Records for this task: Begin

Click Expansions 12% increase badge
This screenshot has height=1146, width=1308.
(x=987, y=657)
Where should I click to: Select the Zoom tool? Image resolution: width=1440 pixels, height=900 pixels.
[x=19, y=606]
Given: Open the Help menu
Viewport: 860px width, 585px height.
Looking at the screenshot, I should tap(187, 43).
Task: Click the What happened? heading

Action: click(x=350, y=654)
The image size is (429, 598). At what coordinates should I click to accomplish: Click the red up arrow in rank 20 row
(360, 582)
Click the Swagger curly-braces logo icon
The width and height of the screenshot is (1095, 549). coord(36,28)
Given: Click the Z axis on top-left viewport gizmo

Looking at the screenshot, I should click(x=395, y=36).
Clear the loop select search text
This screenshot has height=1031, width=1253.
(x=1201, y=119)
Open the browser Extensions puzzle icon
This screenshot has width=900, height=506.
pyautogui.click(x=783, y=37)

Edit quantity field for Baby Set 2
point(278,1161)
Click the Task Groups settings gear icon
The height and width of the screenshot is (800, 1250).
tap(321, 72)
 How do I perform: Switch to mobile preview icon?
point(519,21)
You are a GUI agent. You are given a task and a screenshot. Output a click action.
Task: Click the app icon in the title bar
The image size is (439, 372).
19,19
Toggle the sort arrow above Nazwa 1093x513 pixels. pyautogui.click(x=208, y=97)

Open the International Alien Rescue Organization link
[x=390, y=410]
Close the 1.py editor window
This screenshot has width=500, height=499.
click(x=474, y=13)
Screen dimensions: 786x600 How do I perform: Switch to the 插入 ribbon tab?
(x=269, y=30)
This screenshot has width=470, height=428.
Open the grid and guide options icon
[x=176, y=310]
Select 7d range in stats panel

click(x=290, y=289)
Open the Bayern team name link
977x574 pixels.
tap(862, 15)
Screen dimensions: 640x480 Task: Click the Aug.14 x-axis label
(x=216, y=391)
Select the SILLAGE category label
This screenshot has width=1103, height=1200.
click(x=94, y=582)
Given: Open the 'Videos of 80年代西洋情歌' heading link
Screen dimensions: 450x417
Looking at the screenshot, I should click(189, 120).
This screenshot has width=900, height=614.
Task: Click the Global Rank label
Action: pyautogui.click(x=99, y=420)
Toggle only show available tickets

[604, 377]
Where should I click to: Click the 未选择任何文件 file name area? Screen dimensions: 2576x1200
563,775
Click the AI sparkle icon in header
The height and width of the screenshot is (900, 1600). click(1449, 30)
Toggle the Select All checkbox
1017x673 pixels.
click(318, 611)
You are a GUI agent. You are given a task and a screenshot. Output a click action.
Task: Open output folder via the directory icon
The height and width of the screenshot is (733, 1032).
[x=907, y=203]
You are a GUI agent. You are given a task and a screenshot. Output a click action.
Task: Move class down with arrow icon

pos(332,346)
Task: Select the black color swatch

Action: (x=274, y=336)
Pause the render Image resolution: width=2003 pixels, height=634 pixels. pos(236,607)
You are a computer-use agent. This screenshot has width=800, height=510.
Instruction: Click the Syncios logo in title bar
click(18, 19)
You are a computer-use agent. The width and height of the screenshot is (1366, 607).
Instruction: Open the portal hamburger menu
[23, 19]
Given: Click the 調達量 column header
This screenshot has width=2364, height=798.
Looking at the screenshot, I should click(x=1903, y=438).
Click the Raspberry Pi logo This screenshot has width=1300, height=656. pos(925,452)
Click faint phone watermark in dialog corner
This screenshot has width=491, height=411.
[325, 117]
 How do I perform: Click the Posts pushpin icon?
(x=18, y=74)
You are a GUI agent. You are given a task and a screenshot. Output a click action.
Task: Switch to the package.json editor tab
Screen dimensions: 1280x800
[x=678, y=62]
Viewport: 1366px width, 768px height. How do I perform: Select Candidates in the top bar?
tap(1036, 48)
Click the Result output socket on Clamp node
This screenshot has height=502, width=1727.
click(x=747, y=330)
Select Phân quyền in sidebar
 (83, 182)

Records for this task: End

Your objective ->
Every line from the one holding "Task: Select the black color swatch" through the last line of the listing above should be set down exactly, and nothing more.

Answer space ->
Task: Select the black color swatch

Action: (x=274, y=336)
Pause the render Image resolution: width=2003 pixels, height=634 pixels. pos(236,607)
You are a computer-use agent. This screenshot has width=800, height=510.
Instruction: Click the Syncios logo in title bar
click(18, 19)
You are a computer-use agent. The width and height of the screenshot is (1366, 607).
Instruction: Open the portal hamburger menu
[23, 19]
Given: Click the 調達量 column header
This screenshot has width=2364, height=798.
Looking at the screenshot, I should click(x=1903, y=438).
Click the Raspberry Pi logo This screenshot has width=1300, height=656. pos(925,452)
Click faint phone watermark in dialog corner
This screenshot has width=491, height=411.
[325, 117]
 How do I perform: Click the Posts pushpin icon?
(x=18, y=74)
You are a GUI agent. You are given a task and a screenshot. Output a click action.
Task: Switch to the package.json editor tab
Screen dimensions: 1280x800
[x=678, y=62]
Viewport: 1366px width, 768px height. How do I perform: Select Candidates in the top bar?
tap(1036, 48)
Click the Result output socket on Clamp node
This screenshot has height=502, width=1727.
click(x=747, y=330)
Select Phân quyền in sidebar
 (83, 182)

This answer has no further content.